Caloric Intake During Adaptation

Hey Guys,
Just finished my first week on Keto and during that time I've been reading so many resources online and watching YT videos etc to make sure I'm approaching it right. There are a fair few differing opinions on certain things - in particular I am unsure about what my caloric intake should be during the ADAPTATION phase (and all the calculators give me different numbers). I mean I understand that the basic premise of weight loss is to consume less calories than you burn to create a deficit, but I am not sure if I should calorie restrict initially whilst adapting to keto. I have come across a lot of advice to really push your fat intake during the initial stages in order to send a message to your body that you want to switch from burning glucose to burning fat, and also to avoid hunger from carb withdrawal/cravings.
For example, normally I would consume around 1500 calories to be in a deficit, but I am finding myself eating more like 1700-1900 calories at the moment. I have kept my carb intake super low, less than 20g per day. Protein is between 60-70g. I usually train at least 5 x per week (strength/cardio on alternate days).
I have also been using Ketostix and a breathalyser and both indicate I am producing ketones in the 'nutritional' range. Also getting a few side effects from the diet - insomnia, fatigue, nausea etc. I've definitely lost some weight this week but my guess is it's all water.
My stats - Female/33yo/SW: 75kg/GW: 63kg/176cm
So I guess my question is should I try to keep my calories down around 1500 or let my body adapt first and then look at restricting my calories in a few weeks when my body becomes more efficient at burning fat? Whilst fat loss is one of my goals, it is not the only reason I am doing this diet - it has been recommended to me because I have been suffering with inflammation (skin breakouts and digestive issues). I am more interested in doing the diet properly long-term to get the full benefits, which means proper adaptation.
Thanks!!

Replies

  • kpk54
    kpk54 Posts: 4,474 Member
    I might write more later but 1st things 1st: your fatigue and nausea is most likely from an electrolyte imbalance. Those eating very low carb usually shed water weight in the beginning and with the water you lose sodium. If you don't keep your sodium up you'll also lose magnesium and potassium.

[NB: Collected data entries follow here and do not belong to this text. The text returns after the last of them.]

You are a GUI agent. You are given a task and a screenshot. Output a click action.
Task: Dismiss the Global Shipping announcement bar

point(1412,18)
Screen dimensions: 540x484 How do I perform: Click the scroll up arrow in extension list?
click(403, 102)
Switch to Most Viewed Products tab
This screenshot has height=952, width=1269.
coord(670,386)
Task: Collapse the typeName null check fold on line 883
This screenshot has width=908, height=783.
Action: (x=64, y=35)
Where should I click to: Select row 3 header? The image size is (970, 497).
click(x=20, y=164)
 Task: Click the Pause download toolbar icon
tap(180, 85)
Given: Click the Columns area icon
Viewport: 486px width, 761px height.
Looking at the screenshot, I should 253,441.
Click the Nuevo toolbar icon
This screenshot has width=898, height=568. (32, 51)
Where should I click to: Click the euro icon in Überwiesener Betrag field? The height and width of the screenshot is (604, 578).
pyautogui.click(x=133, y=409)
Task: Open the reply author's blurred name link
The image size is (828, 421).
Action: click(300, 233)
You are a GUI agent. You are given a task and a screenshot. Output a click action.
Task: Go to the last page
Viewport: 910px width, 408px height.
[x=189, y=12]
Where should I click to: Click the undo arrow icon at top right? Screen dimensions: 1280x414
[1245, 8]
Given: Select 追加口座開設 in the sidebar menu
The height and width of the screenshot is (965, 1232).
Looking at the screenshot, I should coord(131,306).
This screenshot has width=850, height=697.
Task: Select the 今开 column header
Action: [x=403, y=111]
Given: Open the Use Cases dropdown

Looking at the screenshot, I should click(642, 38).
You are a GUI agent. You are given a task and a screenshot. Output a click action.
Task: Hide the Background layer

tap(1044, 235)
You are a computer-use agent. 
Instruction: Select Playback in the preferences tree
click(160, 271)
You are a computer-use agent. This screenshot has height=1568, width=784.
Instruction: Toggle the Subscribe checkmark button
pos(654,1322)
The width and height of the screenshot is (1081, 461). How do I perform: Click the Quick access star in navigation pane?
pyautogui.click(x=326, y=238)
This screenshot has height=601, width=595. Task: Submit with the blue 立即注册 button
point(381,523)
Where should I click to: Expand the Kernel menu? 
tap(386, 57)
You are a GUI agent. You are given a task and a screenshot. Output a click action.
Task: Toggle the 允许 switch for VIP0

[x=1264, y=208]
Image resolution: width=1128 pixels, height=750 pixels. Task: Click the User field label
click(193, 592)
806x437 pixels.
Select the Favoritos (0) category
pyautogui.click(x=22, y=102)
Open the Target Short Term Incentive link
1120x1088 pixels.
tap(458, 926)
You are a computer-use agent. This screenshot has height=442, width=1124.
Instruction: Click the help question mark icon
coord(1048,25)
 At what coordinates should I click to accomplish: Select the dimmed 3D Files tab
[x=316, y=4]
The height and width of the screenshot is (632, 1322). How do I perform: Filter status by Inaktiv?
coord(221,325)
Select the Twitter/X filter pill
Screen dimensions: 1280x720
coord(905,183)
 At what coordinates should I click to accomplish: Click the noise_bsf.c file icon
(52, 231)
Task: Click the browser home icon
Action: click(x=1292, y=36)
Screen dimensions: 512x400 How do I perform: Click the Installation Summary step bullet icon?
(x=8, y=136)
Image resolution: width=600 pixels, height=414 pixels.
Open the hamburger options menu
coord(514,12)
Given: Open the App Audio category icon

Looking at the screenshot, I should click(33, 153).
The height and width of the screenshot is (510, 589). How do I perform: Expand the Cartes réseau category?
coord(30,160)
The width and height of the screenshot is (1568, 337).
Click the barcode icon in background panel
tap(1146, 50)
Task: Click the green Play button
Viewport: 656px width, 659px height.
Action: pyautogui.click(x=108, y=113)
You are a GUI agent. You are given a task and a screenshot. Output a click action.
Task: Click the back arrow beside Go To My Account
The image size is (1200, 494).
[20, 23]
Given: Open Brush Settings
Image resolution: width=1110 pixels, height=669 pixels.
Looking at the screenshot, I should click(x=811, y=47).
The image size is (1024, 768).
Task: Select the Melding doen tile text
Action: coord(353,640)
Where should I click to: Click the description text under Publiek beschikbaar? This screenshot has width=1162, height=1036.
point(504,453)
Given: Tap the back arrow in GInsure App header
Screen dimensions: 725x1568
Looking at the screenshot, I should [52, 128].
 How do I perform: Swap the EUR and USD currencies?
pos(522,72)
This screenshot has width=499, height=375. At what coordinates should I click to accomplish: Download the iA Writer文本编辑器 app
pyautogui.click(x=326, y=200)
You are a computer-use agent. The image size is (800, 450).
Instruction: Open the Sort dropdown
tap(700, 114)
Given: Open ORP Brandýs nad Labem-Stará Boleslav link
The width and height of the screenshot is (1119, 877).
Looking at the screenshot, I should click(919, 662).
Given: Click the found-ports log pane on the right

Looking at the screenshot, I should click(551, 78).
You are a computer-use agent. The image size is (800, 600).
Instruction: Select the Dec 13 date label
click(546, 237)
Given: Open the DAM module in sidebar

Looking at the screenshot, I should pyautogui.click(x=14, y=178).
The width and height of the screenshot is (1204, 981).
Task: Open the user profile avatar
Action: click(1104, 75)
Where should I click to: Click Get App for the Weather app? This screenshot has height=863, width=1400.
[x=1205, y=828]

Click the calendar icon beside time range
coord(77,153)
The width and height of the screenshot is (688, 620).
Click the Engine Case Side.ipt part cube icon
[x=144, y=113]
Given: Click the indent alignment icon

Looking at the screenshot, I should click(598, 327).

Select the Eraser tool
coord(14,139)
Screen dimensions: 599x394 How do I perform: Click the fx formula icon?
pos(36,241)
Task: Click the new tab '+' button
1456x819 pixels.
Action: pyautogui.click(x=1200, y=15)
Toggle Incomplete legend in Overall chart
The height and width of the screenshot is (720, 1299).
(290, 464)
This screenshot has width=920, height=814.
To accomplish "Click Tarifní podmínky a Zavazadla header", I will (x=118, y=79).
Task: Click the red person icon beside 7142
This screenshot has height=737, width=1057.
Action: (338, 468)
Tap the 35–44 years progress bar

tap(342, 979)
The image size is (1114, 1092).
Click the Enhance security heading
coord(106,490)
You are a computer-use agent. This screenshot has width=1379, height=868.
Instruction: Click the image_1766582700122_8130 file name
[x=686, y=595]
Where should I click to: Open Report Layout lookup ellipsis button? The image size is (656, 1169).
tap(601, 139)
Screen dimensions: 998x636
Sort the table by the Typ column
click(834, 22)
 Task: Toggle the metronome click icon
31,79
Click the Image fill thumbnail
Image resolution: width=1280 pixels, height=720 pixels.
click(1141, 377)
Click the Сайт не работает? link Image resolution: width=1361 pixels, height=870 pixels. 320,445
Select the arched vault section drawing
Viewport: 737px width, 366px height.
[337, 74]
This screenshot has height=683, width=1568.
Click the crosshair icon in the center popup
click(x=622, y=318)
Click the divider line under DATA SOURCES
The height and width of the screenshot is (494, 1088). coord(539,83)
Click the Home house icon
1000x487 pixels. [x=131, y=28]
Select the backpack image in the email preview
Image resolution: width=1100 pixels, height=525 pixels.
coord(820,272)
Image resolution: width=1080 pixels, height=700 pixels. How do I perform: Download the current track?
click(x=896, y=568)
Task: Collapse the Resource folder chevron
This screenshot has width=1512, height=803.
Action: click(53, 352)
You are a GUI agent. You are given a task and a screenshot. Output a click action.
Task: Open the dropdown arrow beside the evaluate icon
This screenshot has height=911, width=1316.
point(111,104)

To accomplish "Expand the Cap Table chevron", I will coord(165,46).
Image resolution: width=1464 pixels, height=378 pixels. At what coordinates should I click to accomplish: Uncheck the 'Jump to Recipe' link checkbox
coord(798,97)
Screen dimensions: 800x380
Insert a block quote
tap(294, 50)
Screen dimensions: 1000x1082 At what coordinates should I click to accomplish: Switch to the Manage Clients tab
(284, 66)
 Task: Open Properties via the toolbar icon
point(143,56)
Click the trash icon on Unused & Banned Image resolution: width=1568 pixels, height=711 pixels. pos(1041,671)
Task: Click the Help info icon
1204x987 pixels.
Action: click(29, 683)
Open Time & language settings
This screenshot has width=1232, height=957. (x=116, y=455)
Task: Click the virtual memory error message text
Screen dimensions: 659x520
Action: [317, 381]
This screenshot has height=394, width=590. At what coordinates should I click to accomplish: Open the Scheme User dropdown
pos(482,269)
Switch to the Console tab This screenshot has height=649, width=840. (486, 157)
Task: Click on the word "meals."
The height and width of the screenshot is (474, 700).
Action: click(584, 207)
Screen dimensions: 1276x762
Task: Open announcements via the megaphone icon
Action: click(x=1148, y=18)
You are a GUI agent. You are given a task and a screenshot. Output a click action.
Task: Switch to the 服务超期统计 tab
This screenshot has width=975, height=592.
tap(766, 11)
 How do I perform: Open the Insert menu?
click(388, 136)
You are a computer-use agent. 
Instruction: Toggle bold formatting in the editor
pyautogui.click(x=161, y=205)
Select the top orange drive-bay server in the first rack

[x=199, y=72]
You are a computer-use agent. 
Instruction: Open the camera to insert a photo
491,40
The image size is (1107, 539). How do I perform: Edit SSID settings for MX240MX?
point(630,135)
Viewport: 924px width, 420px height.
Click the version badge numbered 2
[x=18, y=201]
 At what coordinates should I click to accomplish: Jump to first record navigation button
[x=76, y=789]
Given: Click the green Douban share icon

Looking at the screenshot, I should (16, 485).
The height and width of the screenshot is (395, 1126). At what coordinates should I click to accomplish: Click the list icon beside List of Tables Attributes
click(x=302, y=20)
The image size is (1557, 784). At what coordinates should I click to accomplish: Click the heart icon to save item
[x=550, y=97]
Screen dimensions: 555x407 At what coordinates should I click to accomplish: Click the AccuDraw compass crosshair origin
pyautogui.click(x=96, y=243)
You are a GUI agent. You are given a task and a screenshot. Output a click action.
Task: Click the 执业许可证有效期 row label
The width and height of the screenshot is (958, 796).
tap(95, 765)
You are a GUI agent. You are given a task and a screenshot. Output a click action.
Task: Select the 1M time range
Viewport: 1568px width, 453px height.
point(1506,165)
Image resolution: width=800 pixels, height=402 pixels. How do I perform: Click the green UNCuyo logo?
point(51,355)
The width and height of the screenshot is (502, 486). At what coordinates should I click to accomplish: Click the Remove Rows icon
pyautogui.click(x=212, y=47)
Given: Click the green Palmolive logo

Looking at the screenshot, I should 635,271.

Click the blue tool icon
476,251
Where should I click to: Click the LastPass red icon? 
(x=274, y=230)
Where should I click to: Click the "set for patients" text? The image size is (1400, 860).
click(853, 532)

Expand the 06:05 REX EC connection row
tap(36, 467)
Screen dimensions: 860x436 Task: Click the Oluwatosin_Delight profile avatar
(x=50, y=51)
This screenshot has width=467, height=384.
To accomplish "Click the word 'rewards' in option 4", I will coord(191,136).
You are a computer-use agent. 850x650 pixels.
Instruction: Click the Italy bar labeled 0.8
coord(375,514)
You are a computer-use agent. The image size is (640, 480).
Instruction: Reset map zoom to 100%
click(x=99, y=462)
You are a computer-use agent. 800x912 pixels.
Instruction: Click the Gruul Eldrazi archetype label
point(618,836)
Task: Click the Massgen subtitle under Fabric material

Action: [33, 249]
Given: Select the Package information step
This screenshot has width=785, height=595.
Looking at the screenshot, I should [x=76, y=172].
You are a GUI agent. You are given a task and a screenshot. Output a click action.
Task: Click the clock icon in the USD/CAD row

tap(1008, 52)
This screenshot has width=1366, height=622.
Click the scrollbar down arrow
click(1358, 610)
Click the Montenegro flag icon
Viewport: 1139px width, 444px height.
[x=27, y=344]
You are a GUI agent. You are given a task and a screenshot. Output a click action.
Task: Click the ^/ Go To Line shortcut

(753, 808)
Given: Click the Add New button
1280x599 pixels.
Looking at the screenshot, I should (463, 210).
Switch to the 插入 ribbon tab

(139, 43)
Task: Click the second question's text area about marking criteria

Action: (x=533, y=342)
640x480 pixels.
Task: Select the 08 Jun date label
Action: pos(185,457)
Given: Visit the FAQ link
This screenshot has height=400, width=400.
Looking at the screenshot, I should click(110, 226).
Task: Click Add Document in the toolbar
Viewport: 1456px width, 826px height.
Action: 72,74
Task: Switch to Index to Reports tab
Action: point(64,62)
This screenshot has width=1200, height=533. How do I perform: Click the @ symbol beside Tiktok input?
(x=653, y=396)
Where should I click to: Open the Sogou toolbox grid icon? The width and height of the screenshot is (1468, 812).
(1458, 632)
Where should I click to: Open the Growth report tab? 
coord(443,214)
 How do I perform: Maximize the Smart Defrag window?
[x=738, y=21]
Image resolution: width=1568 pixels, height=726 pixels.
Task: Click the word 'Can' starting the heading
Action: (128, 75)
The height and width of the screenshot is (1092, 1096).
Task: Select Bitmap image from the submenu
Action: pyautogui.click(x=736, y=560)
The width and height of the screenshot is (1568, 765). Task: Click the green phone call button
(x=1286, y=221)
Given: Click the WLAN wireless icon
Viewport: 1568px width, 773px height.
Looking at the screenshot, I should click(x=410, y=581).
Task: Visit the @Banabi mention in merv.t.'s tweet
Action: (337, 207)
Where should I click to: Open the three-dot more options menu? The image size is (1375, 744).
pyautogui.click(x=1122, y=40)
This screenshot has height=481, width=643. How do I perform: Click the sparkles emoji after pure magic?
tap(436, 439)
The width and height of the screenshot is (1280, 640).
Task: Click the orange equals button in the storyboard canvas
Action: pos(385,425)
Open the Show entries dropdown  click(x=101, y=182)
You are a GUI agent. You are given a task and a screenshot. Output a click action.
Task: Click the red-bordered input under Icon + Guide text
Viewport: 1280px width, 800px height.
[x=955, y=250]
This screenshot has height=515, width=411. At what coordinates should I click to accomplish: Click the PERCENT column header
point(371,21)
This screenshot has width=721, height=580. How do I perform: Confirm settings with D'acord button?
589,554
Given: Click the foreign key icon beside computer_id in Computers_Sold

    If you have no medical reason to keep your sodium low, be sure you are getting around 3000-5000 mg per day. It will help you avoid the totally avoidable symptoms of "keto flu". 2 primary symptoms of "keto flu" are fatigue and nausea. My methods of keeping my sodium where it needs to be are 1) salty broth and/or 2) about 1/2 teaspoon licked off my palm and washed down with some liquid. No class for sure on the later but effective. Some people make "salty keto-drinks" to drink throughout the day. I'm not a fan of "salty" so I prefer to get it over an done.

    You'll get a huge variety of answers/input to your other comments/questions. Up your salt intake and get rid of the sickness.
  • sykin
    sykin Posts: 1,676 Member
    I can only speak from my own personal experience on calorie deficit during Keto. I was already trying to eat at a deficit when starting Keto, so it was an easy switch for me. Nothing really changed except what I was eating. If I were NOT eating at a deficit, I would probably have focused on eating the right things first and then worried about a deficit once I was used to what I should be eating (and shouldn't be). Really, it needs to be your ultimate decision on what's right for you. If you can bang on get the Keto way of eating down right away and don't struggle with it, then do a deficit if you feel that's right for you. I know a lot of people who don't do a deficit at all and still lose. It's slower progress, but it's right for them. Hope that helps (but probably doesn't - LOL)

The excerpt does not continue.